Records to process:
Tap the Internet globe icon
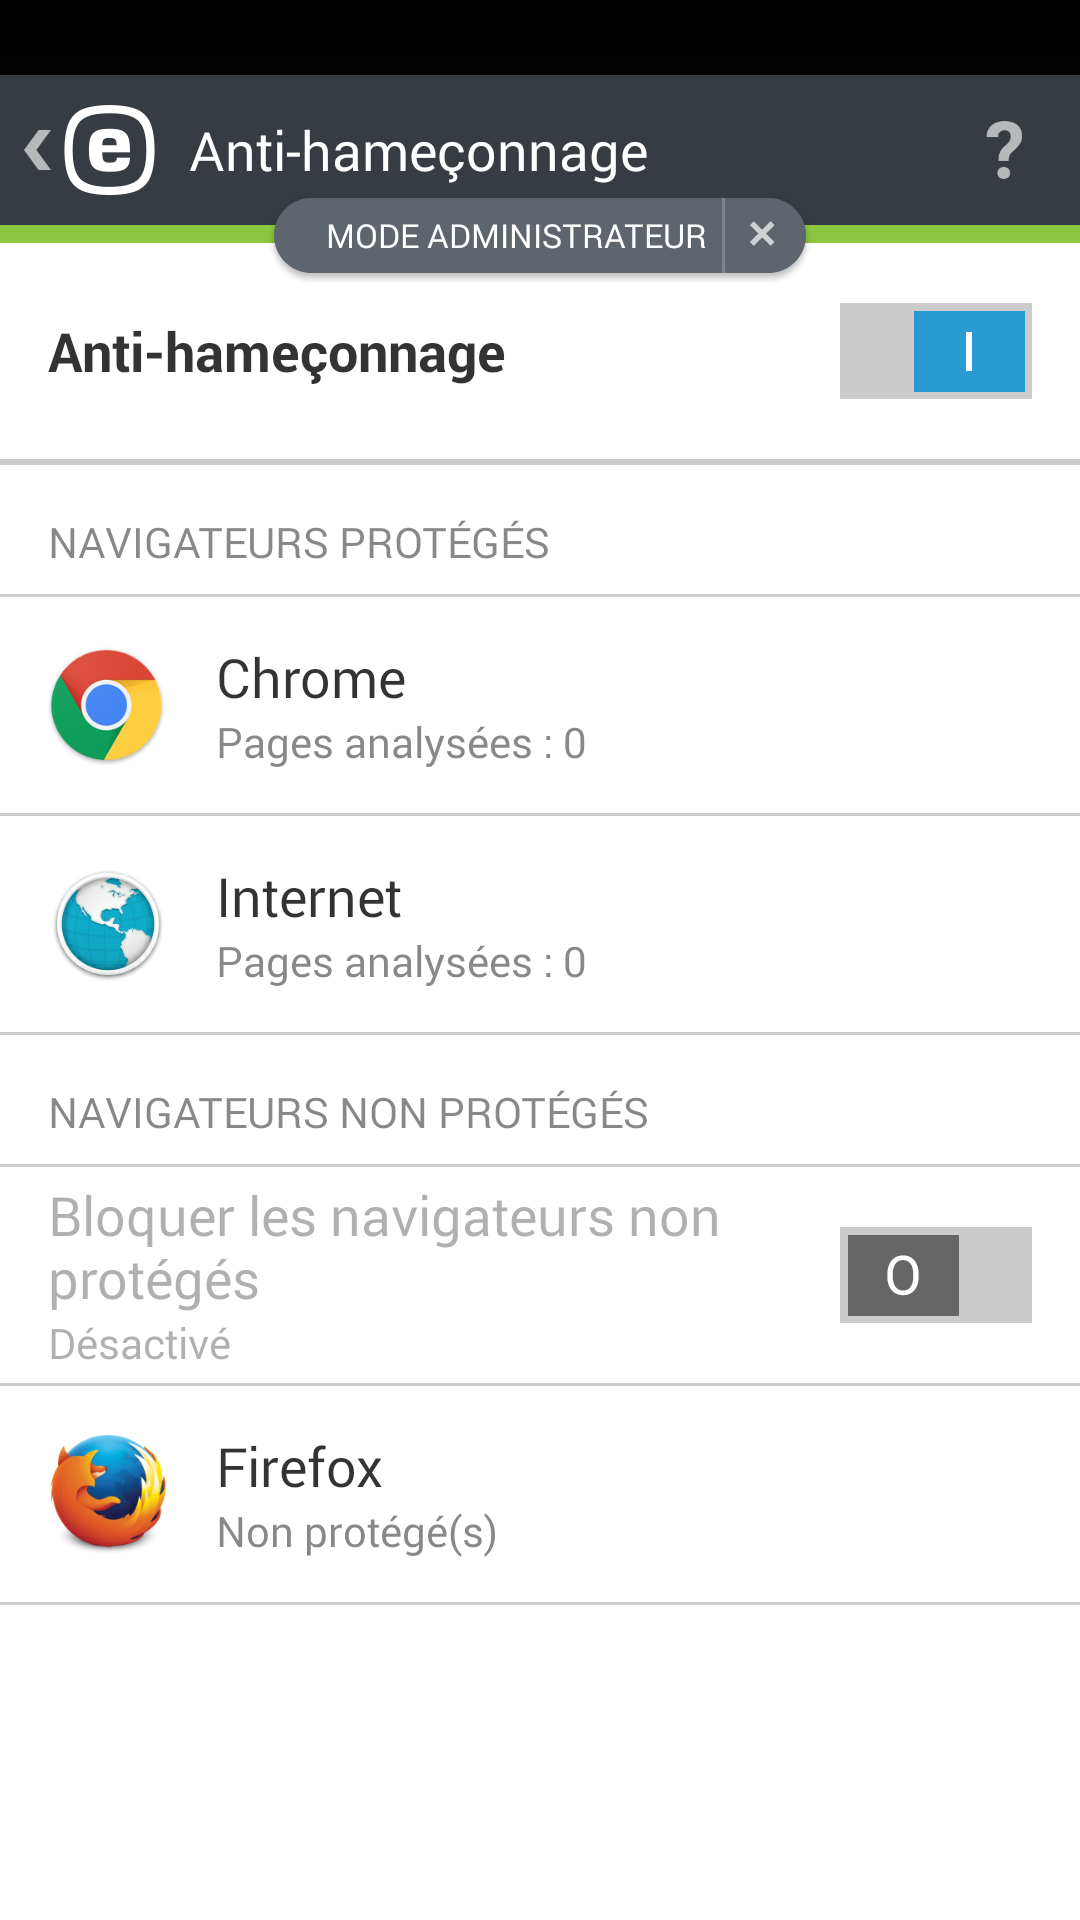 tap(107, 924)
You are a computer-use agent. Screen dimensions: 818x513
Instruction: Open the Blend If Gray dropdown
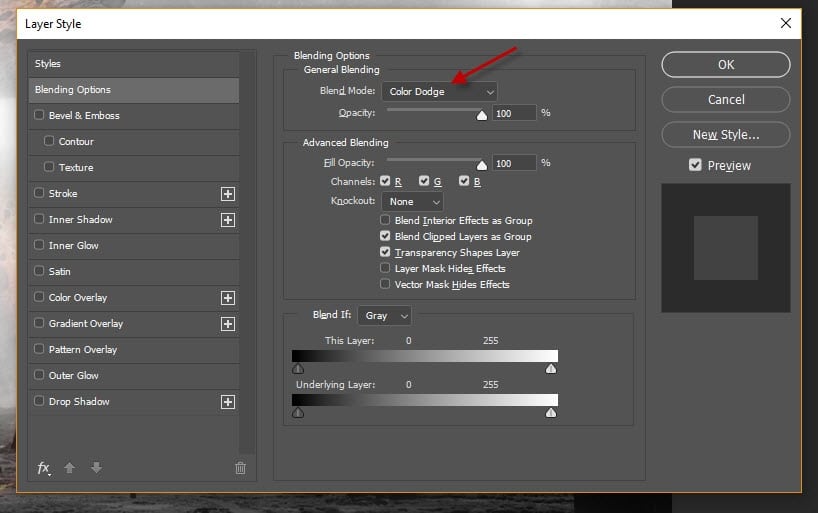click(385, 316)
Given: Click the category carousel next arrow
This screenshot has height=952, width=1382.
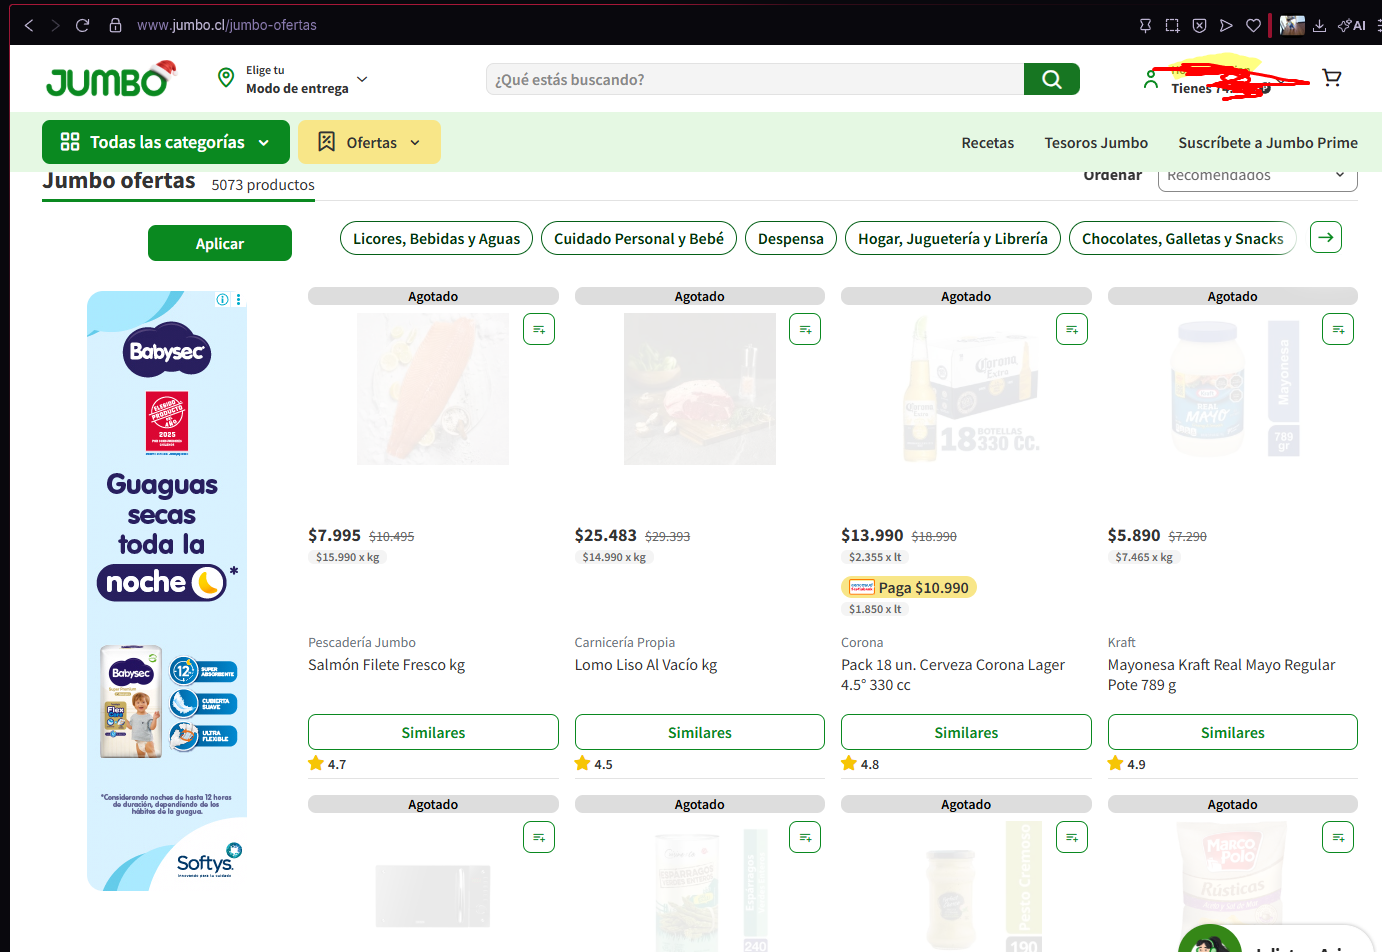Looking at the screenshot, I should [x=1325, y=238].
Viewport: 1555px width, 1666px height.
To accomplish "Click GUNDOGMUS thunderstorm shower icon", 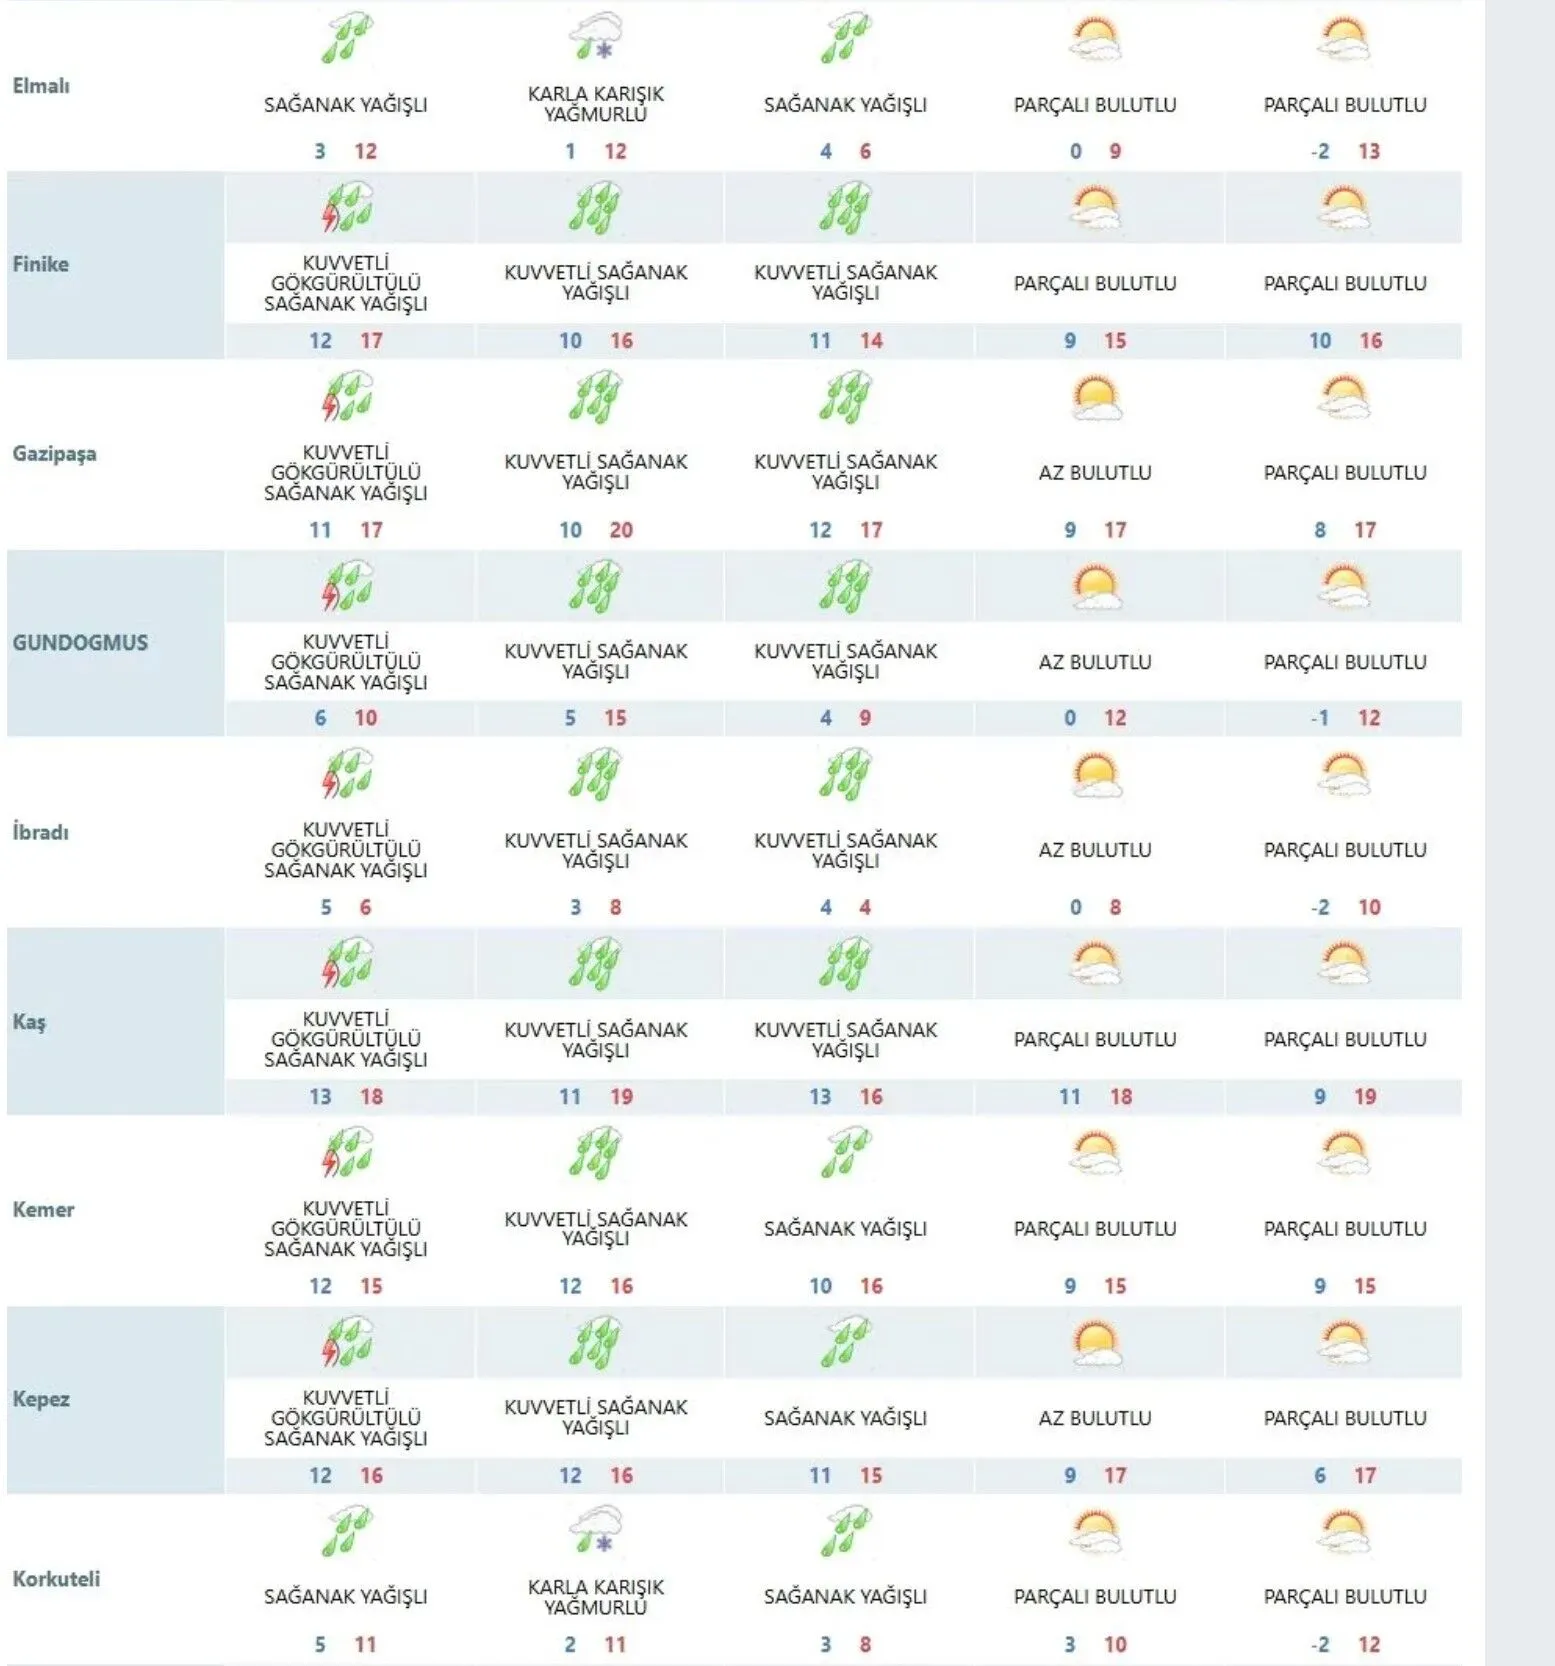I will [346, 586].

About this exercise: Return the material from the line containing "You are a computer-use" through the line containing "Given: Click the category carousel next arrow", exactly and in full, but without its pictures.

Answer box:
You are a computer-use agent. Screen dimensions: 818x513
Instruction: Open the Blend If Gray dropdown
click(385, 316)
Given: Click the category carousel next arrow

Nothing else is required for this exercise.